> [Work request] Lines from the listing that hold the string "computer" are what you should return.

> [Dataset extract]

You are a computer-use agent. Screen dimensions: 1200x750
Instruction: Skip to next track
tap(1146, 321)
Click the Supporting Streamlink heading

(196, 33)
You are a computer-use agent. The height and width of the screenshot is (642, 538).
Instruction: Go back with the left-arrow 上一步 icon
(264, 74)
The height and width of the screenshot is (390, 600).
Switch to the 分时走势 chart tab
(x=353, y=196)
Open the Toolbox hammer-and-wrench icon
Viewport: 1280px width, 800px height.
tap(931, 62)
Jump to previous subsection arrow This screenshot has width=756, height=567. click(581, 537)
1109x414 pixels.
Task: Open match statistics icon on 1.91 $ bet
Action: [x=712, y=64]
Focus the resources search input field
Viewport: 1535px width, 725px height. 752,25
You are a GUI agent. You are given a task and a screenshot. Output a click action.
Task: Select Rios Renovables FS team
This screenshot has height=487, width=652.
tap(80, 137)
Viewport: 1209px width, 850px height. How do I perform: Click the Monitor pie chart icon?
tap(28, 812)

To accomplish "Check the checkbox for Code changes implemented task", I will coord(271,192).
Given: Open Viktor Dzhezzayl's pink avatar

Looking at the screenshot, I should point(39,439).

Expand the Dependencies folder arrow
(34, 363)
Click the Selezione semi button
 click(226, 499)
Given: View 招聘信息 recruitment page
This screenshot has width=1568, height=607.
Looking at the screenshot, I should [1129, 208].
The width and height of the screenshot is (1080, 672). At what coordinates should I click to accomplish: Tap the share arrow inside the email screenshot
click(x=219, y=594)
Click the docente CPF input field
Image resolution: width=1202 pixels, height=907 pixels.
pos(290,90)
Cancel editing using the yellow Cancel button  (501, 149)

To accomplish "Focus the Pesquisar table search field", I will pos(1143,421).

> [Reply to the task]
You are a computer-use agent. Screen dimensions: 1200x750
You are a computer-use agent. The height and width of the screenshot is (642, 538).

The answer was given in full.